**What to work on**
Read the records below and report each line in which "computer" occurs.

**Records supplied**
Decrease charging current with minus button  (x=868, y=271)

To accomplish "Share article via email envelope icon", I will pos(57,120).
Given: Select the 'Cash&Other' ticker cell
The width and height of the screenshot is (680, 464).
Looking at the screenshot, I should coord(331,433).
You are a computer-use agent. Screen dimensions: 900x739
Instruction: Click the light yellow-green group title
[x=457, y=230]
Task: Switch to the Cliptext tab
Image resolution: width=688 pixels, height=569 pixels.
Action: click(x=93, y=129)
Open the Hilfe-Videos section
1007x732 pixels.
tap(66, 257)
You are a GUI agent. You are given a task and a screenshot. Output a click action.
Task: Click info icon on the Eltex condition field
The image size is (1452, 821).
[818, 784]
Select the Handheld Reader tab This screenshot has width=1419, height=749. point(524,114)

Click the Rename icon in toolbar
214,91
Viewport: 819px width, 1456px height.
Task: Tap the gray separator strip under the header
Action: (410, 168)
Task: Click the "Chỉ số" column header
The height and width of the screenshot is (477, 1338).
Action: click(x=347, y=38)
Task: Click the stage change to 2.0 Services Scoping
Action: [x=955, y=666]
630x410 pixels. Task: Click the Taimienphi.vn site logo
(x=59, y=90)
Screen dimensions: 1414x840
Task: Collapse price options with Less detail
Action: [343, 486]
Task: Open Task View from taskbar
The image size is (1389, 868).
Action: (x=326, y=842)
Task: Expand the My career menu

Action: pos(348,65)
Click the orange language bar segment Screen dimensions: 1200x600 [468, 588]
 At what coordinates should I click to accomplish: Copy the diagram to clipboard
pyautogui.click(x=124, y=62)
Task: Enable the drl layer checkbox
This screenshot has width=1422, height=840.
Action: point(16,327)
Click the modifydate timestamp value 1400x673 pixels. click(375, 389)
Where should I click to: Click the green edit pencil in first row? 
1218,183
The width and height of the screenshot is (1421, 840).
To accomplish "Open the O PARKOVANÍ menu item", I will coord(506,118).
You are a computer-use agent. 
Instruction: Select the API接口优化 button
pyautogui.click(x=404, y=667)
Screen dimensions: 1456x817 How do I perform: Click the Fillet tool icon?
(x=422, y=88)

**Result for this exercise**
You are a computer-use agent. Screen dimensions: 900x739
You are a computer-use agent. 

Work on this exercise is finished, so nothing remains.